> **RECORDED DATA**:
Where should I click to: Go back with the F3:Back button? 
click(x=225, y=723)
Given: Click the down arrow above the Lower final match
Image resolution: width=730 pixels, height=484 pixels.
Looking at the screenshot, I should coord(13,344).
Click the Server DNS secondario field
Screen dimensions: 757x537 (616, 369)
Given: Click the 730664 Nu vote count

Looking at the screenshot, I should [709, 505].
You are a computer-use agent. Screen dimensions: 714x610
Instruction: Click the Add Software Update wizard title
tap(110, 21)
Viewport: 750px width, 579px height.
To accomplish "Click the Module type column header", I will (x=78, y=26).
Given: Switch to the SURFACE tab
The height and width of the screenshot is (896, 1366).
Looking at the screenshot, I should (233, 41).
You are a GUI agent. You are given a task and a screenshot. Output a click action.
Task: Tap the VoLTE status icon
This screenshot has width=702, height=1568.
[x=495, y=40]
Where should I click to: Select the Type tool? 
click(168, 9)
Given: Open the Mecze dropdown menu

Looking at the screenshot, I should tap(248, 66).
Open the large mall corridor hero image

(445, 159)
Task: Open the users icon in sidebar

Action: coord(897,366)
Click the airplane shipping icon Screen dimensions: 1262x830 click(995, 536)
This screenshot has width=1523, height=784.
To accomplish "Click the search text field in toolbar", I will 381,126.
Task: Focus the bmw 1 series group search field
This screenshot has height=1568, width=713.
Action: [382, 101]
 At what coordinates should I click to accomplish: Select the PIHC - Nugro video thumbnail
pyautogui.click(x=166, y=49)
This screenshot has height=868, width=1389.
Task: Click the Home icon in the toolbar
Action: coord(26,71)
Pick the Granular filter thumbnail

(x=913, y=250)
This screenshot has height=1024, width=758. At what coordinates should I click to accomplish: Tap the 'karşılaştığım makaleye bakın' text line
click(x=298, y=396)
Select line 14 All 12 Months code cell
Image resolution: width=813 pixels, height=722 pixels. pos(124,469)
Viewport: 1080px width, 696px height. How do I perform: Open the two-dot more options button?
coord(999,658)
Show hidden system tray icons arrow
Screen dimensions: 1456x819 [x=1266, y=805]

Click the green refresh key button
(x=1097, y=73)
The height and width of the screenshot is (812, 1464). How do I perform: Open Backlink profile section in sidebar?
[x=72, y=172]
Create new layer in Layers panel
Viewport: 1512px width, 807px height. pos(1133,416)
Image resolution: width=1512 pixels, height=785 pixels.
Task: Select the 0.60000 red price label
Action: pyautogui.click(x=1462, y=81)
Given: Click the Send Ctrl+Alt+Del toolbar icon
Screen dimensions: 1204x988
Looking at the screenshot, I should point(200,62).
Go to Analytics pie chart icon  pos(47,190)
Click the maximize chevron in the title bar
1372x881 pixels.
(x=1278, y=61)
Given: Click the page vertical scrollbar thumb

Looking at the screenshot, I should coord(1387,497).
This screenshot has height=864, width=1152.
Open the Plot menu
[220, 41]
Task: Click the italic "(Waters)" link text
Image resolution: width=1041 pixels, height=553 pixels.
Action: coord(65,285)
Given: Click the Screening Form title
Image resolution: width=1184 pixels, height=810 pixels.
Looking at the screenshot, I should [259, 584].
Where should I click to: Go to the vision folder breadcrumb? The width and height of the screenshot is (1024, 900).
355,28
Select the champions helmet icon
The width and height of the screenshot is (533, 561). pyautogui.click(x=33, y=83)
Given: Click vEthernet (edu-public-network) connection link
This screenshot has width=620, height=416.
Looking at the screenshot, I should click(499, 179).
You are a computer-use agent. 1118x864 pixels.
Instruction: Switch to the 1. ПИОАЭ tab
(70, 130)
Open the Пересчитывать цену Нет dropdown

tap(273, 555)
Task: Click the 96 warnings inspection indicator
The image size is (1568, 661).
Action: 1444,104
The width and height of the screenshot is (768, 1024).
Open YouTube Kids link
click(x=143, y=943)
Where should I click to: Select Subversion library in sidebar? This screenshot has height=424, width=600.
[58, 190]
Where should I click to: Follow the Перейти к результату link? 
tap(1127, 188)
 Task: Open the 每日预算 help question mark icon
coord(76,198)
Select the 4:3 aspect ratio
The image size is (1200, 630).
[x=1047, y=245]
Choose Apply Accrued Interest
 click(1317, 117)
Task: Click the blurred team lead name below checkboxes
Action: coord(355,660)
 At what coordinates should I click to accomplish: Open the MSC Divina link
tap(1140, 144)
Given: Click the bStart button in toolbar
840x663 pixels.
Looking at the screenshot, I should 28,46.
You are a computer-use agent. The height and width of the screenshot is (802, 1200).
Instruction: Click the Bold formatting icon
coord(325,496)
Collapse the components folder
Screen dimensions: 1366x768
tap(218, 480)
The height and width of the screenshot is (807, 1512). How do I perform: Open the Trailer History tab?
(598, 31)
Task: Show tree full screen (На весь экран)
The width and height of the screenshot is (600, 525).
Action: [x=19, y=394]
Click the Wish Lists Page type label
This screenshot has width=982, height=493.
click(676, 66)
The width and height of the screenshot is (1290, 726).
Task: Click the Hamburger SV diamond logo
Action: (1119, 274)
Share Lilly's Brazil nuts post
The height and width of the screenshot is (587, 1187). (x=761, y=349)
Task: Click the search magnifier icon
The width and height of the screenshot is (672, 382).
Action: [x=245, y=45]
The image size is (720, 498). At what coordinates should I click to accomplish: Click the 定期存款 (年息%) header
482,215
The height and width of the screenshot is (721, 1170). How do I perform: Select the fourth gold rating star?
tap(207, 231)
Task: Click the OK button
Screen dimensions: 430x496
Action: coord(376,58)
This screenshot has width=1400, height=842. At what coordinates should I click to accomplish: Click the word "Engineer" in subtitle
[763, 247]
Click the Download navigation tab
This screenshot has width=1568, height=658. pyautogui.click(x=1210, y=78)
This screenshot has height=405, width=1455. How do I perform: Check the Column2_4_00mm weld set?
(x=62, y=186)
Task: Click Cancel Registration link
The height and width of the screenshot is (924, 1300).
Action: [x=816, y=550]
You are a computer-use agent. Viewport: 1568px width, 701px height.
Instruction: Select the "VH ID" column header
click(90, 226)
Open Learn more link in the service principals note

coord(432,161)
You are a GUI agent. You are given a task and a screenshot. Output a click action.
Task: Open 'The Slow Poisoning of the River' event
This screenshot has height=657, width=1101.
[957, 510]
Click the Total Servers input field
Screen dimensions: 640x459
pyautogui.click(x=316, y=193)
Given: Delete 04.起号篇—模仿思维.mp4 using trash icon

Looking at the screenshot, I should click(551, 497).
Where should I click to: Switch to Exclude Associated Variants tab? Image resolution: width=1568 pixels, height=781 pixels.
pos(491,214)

> **DIRECTIONS**:
Copy everything from the line containing "Given: Click the 730664 Nu vote count" down to the line containing "will (x=78, y=26).", swapping "Viewport" for "Display area" and keeping all else the same.

> **RESULT**:
Given: Click the 730664 Nu vote count

Looking at the screenshot, I should [709, 505].
You are a computer-use agent. Screen dimensions: 714x610
Instruction: Click the Add Software Update wizard title
tap(110, 21)
Display area: 750px width, 579px height.
To accomplish "Click the Module type column header", I will (x=78, y=26).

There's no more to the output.